So erzählt Mc Solaar in "Lève-toi et rap", einem von insgesamt zwanzig Titeln seines Albums "Cinquième As", seine Lebensgeschichte. Mc Solaar hat viel zu erzählen, und das unterscheidet ihn wohltuend von den Horden von Mittelschichts-Hiphoppern, die in den letzten Jahren auf einen Zug aufsprangen, der nicht der ihre war, weil ihnen Herkunft und Seele des Rap unbekannt waren.

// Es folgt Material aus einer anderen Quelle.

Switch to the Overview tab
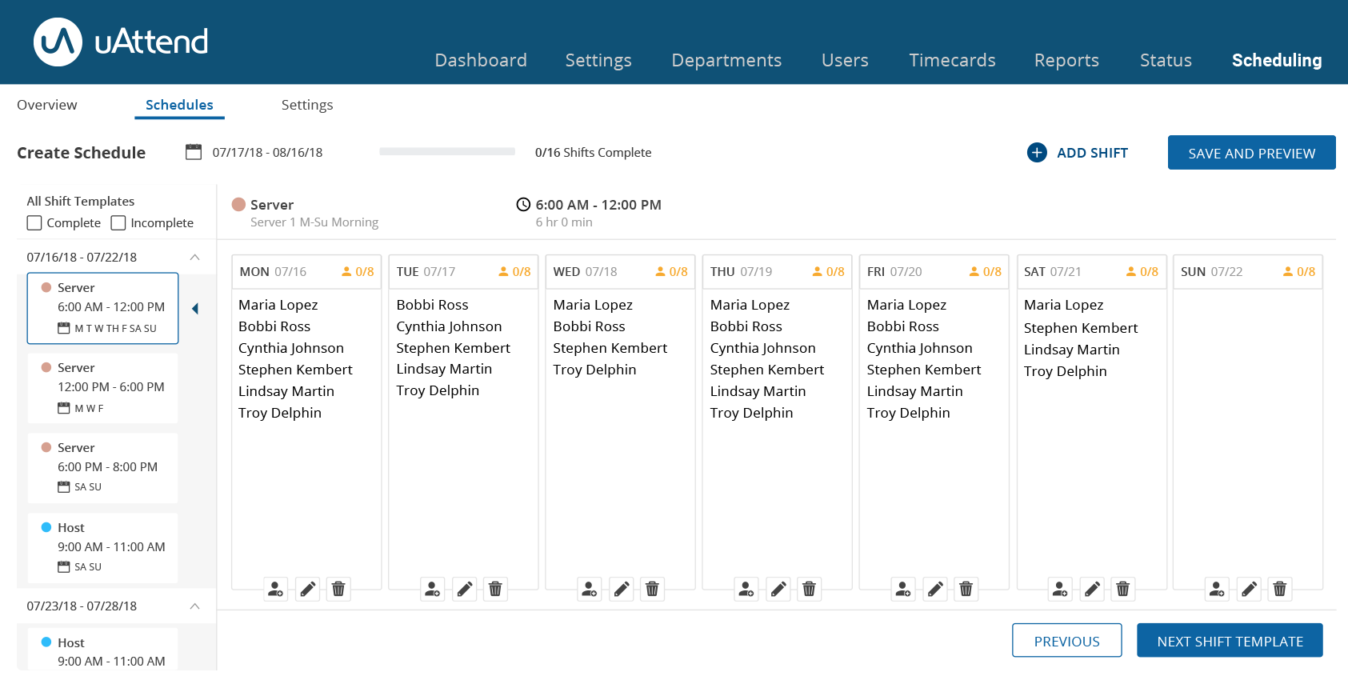Viewport: 1348px width, 676px height. 47,105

Mc Solaar beweist seit 1991, als mit "Qui sème le vent récolte le tempo" (Wer Wind säht, wird Sturm ernten), dass Hiphop nicht zwangsläufig aus New York kommen muss. Er kann ebenso authentisch in den "Banlieus", den tristen Vorstädten von Paris, entstehen, dort, wo die sozialen Probleme sich häufen, der Anteil arabischer und afrikanischer Einwanderer besonders hoch und die Chancen auf Arbeit und Bildung besonders gering sind.

McSolaar kennt dieses Milieu genau, und er hat diese Wurzeln nicht vergessen. Bis heute scheinen sie ihm Antrieb und Verpflichtung zugleich zu sein. So hat er dem mit dem kommerziellen Erfolg einhergehenden Anpassungsdruck widerstanden, darüber hinaus keinen Anlass gesehen, seine Texte auf Englisch zu rappen und ist so Sprachrohr und Hoffnungsträger einer vernachlässigten und perspektivlosen Generation geworden, die vor den Toren (nicht nur) französischer Metropolen heranwächst.

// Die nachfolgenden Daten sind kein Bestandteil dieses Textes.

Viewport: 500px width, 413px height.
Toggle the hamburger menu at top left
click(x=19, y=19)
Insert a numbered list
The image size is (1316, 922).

Trotzdem ist Mc Solaar in seiner künstlerischen Entwicklung und seiner Ausdrucksweise nicht stehen geblieben. "Cinquième As" stellt nicht nur erneut seine rhetorischen und poetischen Qualitäten unter Beweis, sondern auch Mc Solaars Lust auf musikalische Experimente, bei denen er jeden Anflug von Kompromissen gekonnt vermeidet.

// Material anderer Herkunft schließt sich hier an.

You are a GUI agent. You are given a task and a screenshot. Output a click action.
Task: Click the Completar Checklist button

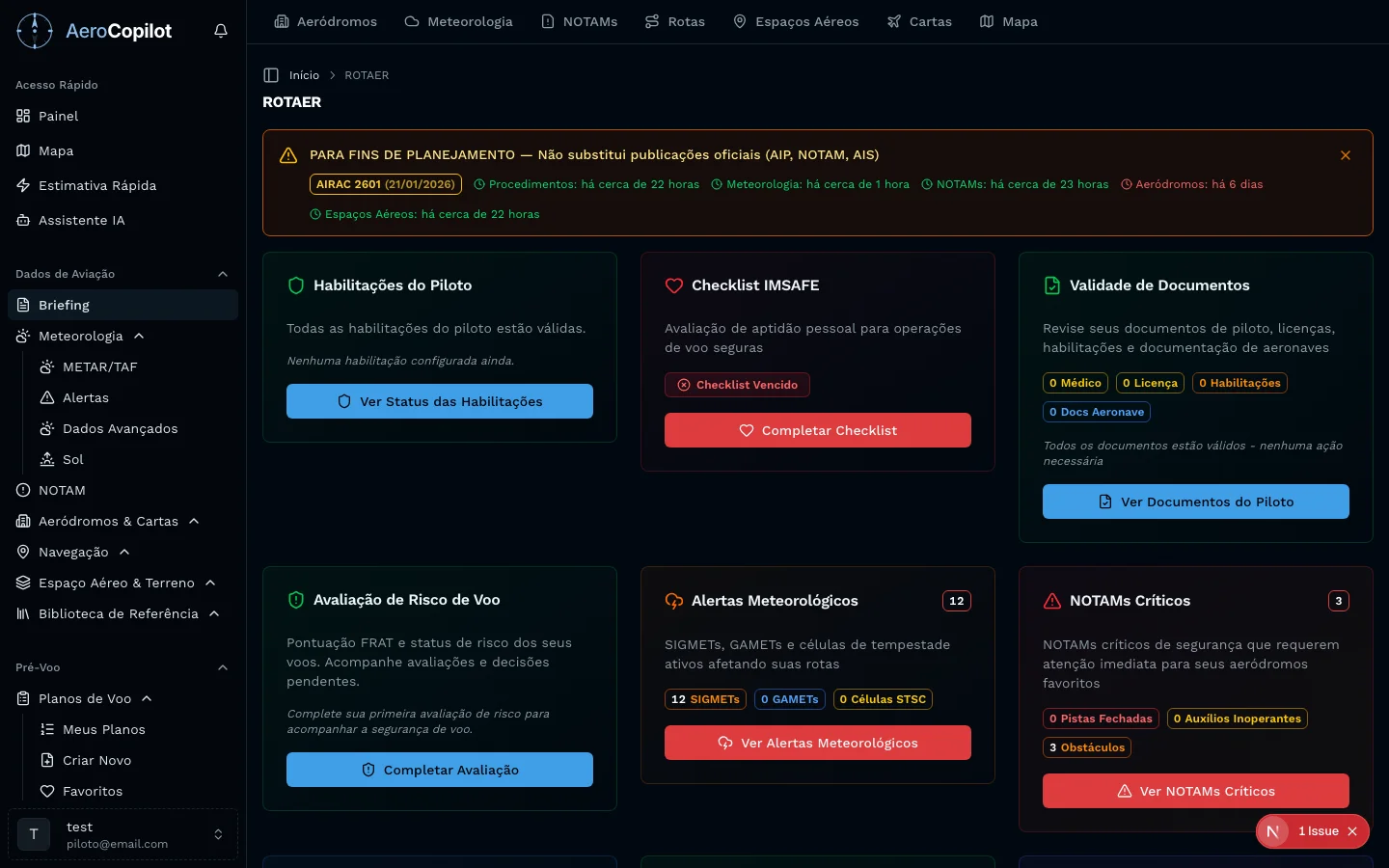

"Cinquième As" ist empfindsam und kraftvoll zugleich, Texte und Arrangements sind an Deutlichkeit nicht zu übertreffen, ergänzen sich je nach Inhalt und Bedeutung perfekt: harmonisch oder ironisch, fröhlich oder aggressiv. Oder anklagend wie in "Arkansas", das den Amoklauf eines Achtjährigen nachvollzieht: "Deux morts, onze blessés" (Zwei Tote, elf Verletzte).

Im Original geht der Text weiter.